Reference is hereby made to (a) the Securities Purchase Agreement, dated April 7, 2020 (the “Purchase Agreement”), by and between the Company and the Holder pursuant to which the Holder acquired shares (“Shares”) of Series E Preferred Stock of the Company. Capitalized terms used herein but not defined herein shall have the meaning as set forth in the Purchase Agreement. The Company, as a condition to the Holder’s purchase of the Shares, is requiring this Leak-Out Agreement from all record and beneficial owners of 5% or more of the Company’s common stock or convertible equivalents.
The Shareholder agrees with the Company and the Holder that, for a period of seven (7) months from the date hereof (such period, the “Restricted Period”), neither the Shareholder, nor any Affiliate of the Shareholder which has or shares discretion relating to the Shareholder’s investments or trading or information concerning the Shareholder’s investments, including in respect of the shares of common stock (together, the “Shareholder’s Trading Affiliates”), collectively, shall not sell, dispose or otherwise transfer, directly or indirectly, (including, without limitation, any sales, short sales, swaps or any derivative transactions that would be equivalent to any sales or short positions) any shares of Common Stock, or shares of Common Stock underlying any Common Stock Equivalents held by the Shareholder on the date hereof (collectively, the “Restricted Securities”); and after the expiration of such seven (7) month lockup, shall not sell dispose or otherwise transfer, directly or indirectly, including, without limitation, any sales, short sales, swaps or any derivative transactions that would be equivalent to any sales or short positions in an amount representing more than $25,000 per calendar month of shares of Common Stock (“Leak-Out Percentage”) for a period of six (6) months thereafter (the “Leak-Out Period”), after which time, the restrictions set forth in this Leak-Out Agreement shall cease.
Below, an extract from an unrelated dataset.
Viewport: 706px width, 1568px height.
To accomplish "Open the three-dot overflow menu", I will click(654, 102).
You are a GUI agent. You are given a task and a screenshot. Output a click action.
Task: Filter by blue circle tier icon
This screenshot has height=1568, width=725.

Notwithstanding anything herein to the contrary, during the Restricted Period and the Leak-Out Period, the Shareholder may, directly or indirectly, sell or transfer all, or any part, of the Restricted Securities to any Person (an “Assignee”) in a transaction which does not need to be reported on the NYSE American consolidated tape, without complying with (or otherwise limited by) the restrictions set forth in this Leak-Out Agreement; provided that, as a condition to any such sale or transfer an authorized signatory of the Company and such Assignee duly execute and deliver a leak-out agreement in the form of this Leak-Out Agreement (an “Assignee Agreement”, and each such transfer a “Permitted Transfer”) and, subsequent to a Permitted Transfer, sales of the Shareholder and the Shareholder r’s Trading Affiliates and all Assignees (other than any such sales that constitute Permitted Transfers) shall be aggregated for all purposes of this Leak-Out Agreement and all Assignee Agreements.
Any notices, consents, waivers or other communications required or permitted to be given under the terms of this Leak-Out Agreement must be in writing and shall be given in accordance with the terms of the Purchase Agreement, provided that, with respect to any notices, consents, waivers or other communications to be made by the Company to the Shareholder, such notice, consent, waiver or other communication shall be delivered to the Shareholder at the e-mail address or facsimile number on the signature page hereto.
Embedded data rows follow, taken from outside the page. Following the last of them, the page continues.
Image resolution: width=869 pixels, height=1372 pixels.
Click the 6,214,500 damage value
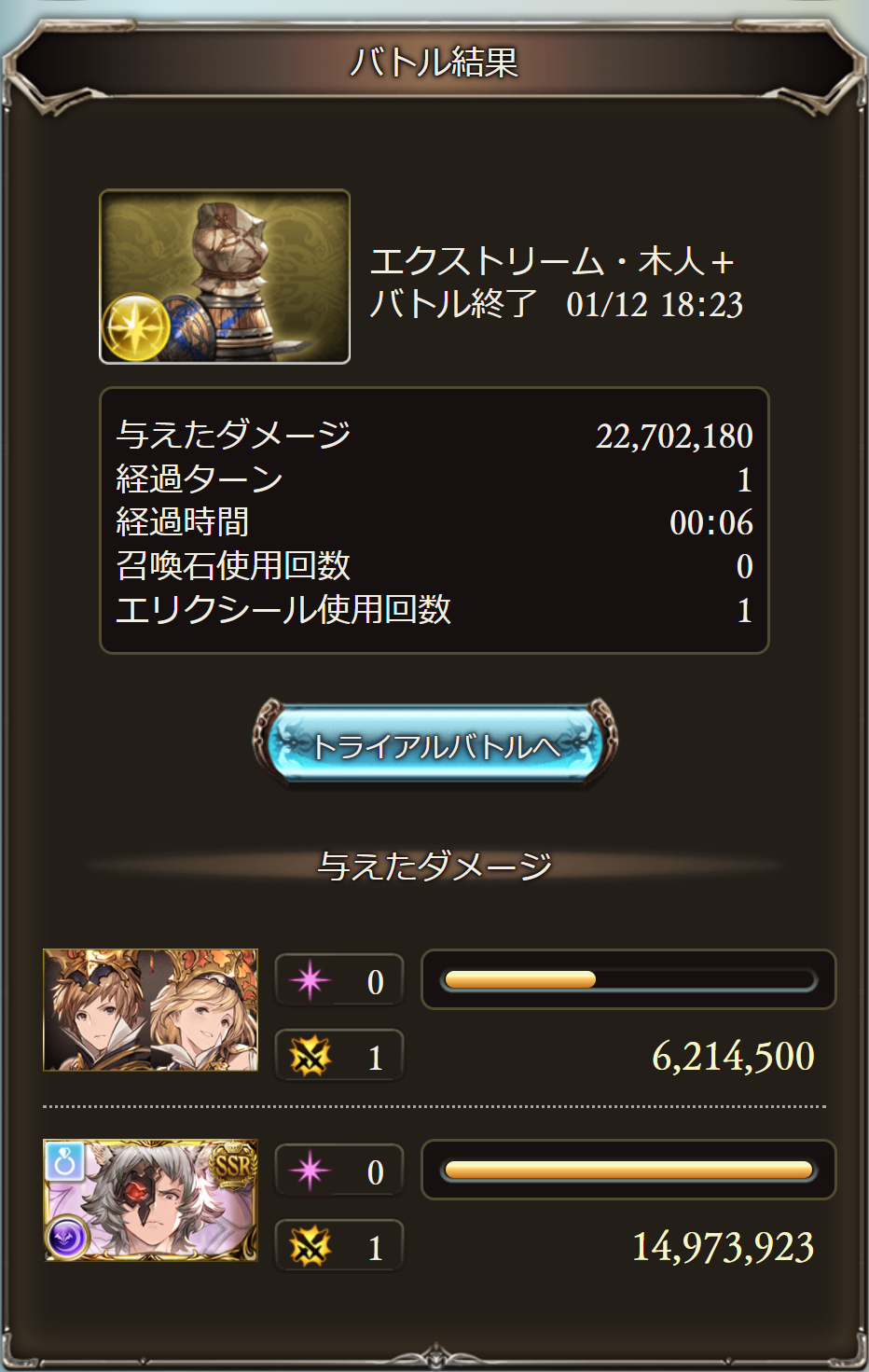click(733, 1056)
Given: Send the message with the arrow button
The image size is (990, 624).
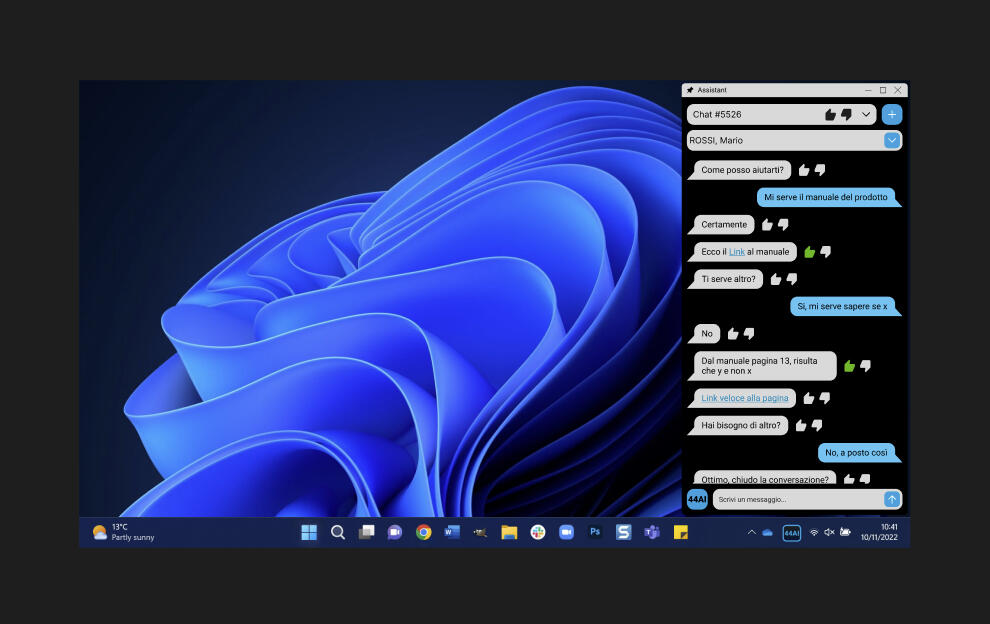Looking at the screenshot, I should (x=891, y=499).
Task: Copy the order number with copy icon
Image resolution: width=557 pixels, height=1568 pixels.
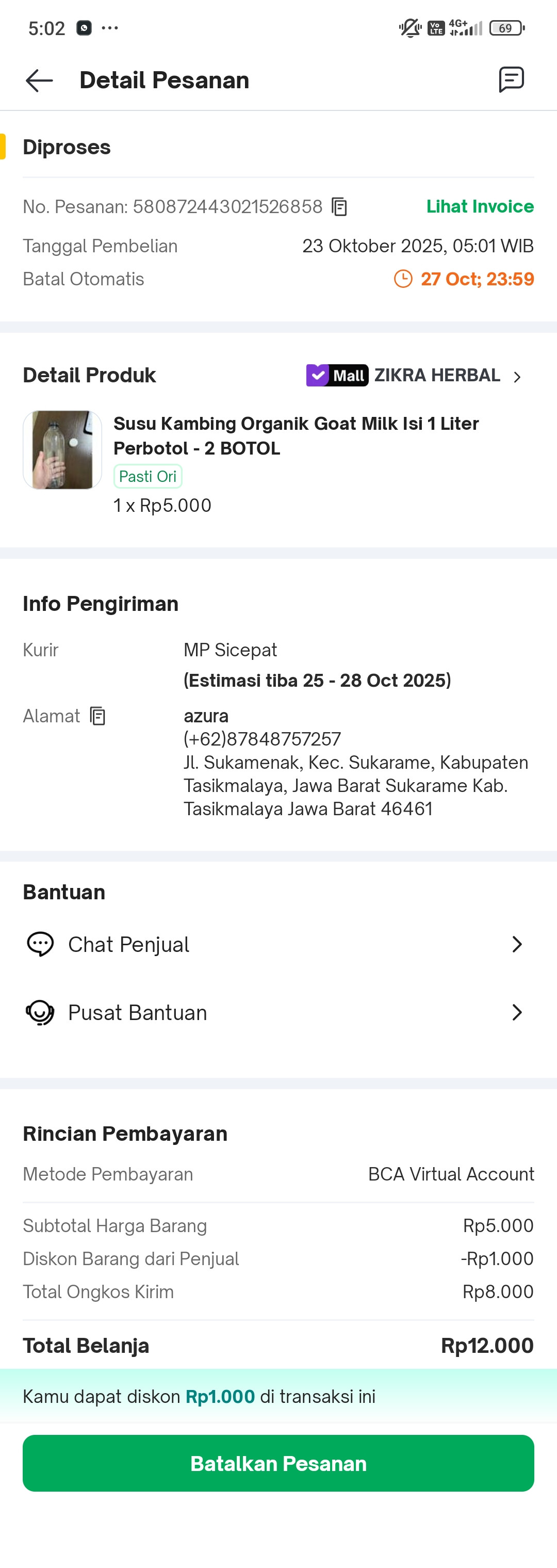Action: tap(339, 207)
This Leak-Out Agreement constitutes the entire agreement among the parties hereto with respect to the subject matter hereof and supersedes all prior negotiations, letters and understandings relating to the subject matter hereof and are fully binding on the parties hereto.
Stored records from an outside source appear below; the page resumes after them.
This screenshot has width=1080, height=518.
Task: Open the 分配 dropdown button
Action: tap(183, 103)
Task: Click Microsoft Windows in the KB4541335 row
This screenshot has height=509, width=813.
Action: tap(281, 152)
This Leak-Out Agreement may be executed simultaneously in any number of counterparts. Each counterpart shall be deemed to be an original, and all such counterparts shall constitute one and the same instrument. This Leak-Out Agreement may be executed and accepted by facsimile or PDF signature and any such signature shall be of the same force and effect as an original signature.
The terms of this Leak-Out Agreement shall be binding upon and shall inure to the benefit of each of the parties hereto and their respective successors and assigns.
This Leak-Out Agreement may not be amended or modified except in writing signed by each of the parties hereto, including the Holder.
All questions concerning the construction, validity, enforcement and interpretation of this Leak-Out Agreement shall be governed by the applicable provisions of the Purchase Agreement.
Each party hereto acknowledges that, in view of the uniqueness of the transactions contemplated by this Leak-Out Agreement, the other party or parties hereto will not have an adequate remedy at law for money damages in the event that this Leak-Out Agreement has not been performed in accordance with its terms, and therefore agrees that such other party or parties, including, without limitation, the Holder, shall be entitled to seek specific enforcement of the terms hereof in addition to any other remedy it may seek, at law or in equity.
The obligations of the Shareholder under this Leak-Out Agreement are several and not joint with the obligations of any other signatory under any other similar agreement, and the Shareholder shall not be responsible in any way for the performance of the obligations of any other person under any such other agreement. Nothing contained in this Leak-Out Agreement, and no action taken by the Holder or the Company pursuant hereto, shall be deemed to constitute the Holder and the Shareholder as a partnership, an association, a joint venture or any other kind of entity, or create a presumption that the Holder and the Company or the Shareholder are in any way acting in concert or as a group with respect to such obligations or the transactions contemplated by this Leak-Out Agreement and the Company acknowledges that the Holder and the Shareholder are not acting in concert or as a group with respect to such obligations or the transactions contemplated by this Leak-Out Agreement or any other agreement. The Company and the Shareholder confirm that the Shareholder has independently participated in the negotiation of the transactions contemplated hereby with the advice of its own counsel and advisors.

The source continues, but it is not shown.